■ **WHAT THE TASK ASKS**
Leave out all pictures and retype exactly the lines from the one with "This screenshot has height=402, width=1133." through the last line of the material.

■ **SUPPLIED DATA**
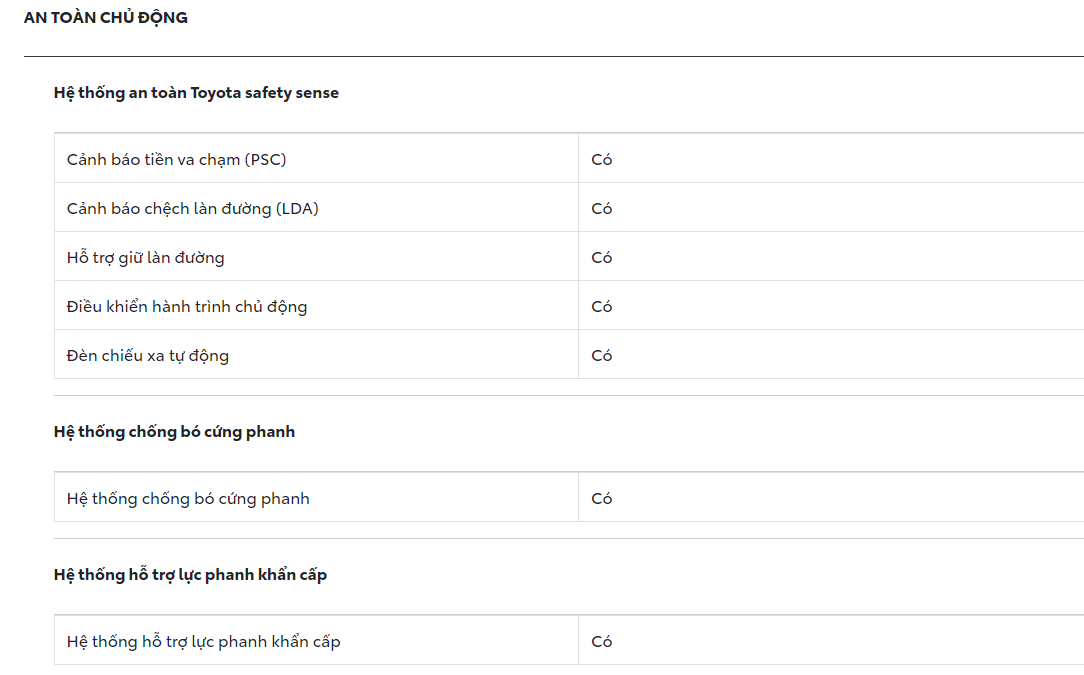Click 'Có' value for Điều khiển hành trình chủ động

click(601, 306)
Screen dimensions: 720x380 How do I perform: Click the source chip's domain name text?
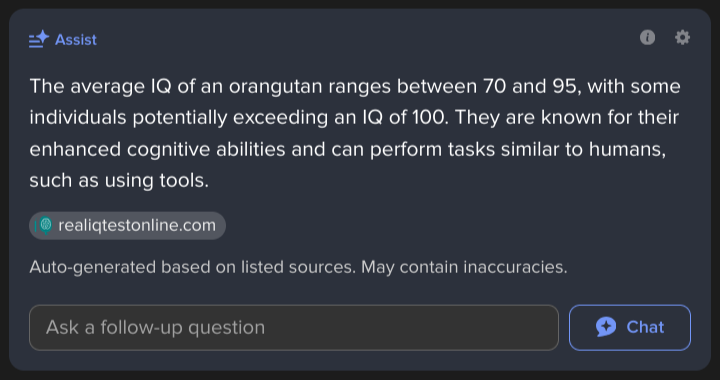137,225
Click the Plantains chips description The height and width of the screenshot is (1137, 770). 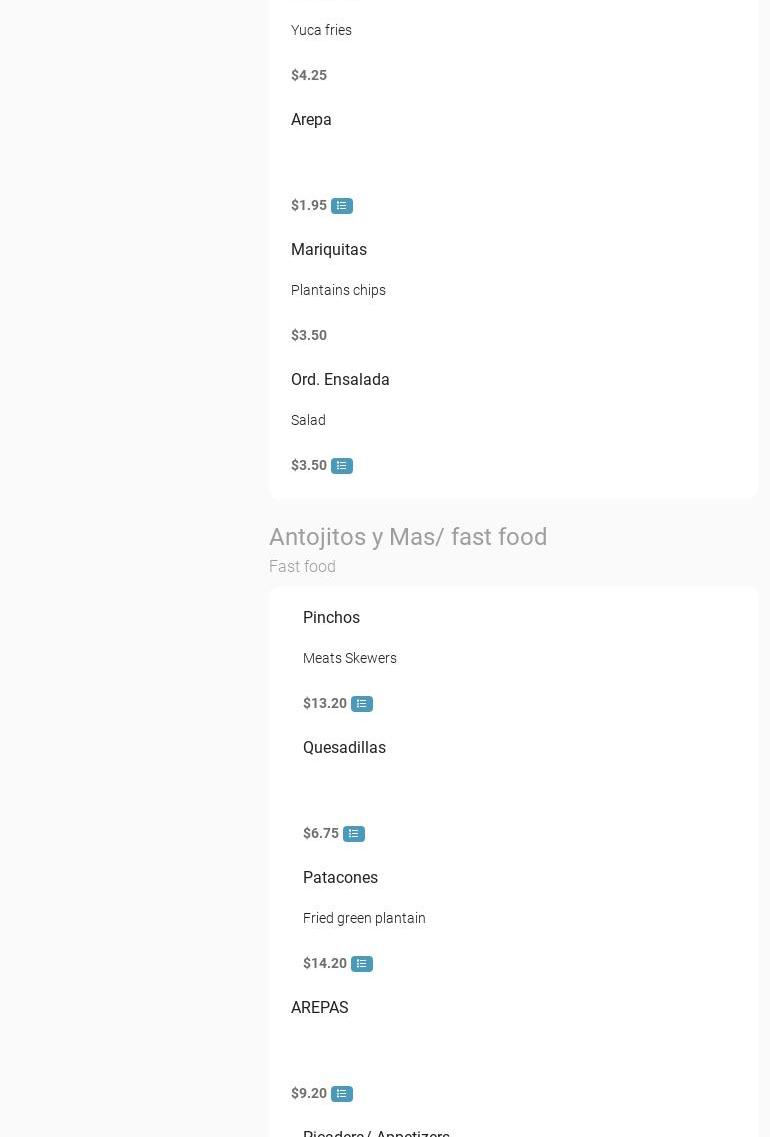click(x=338, y=291)
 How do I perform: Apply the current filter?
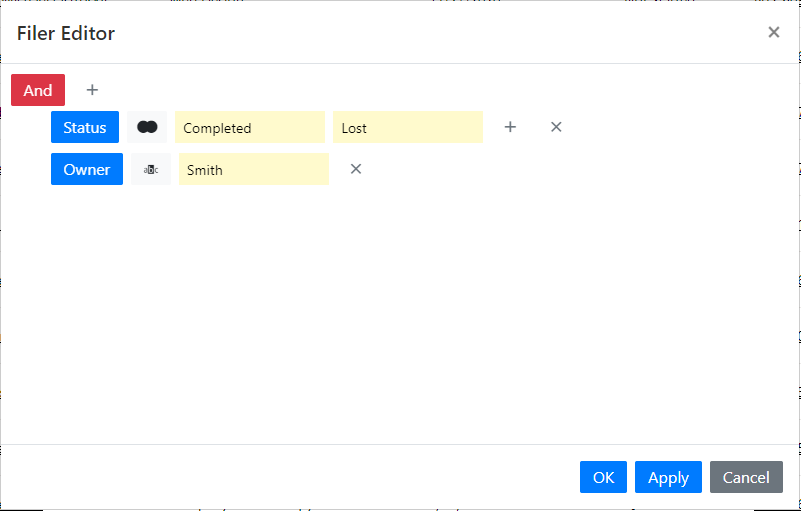click(x=668, y=477)
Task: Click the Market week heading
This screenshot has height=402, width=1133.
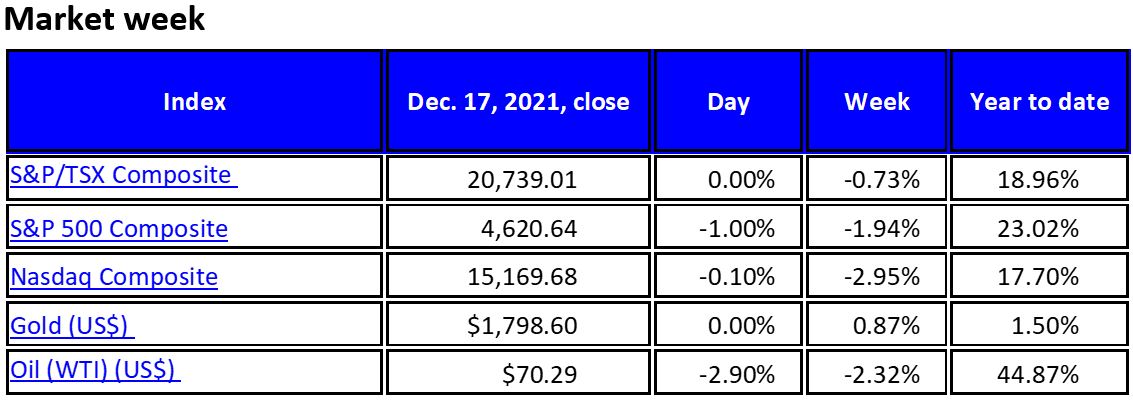Action: pos(105,19)
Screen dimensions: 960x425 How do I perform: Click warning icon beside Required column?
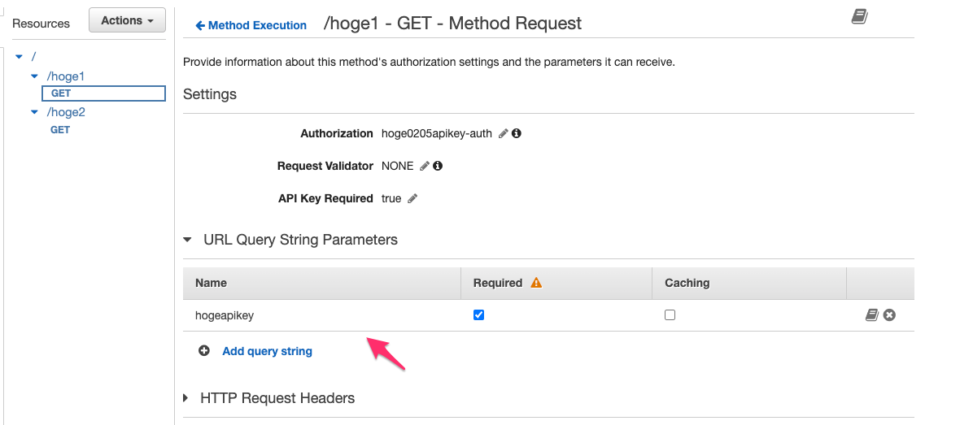click(x=536, y=283)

■ **RESPONSE TO THE TASK**
This screenshot has height=402, width=1133.
Action: pos(105,19)
Screen dimensions: 960x425 How do I perform: Click warning icon beside Required column?
click(x=536, y=283)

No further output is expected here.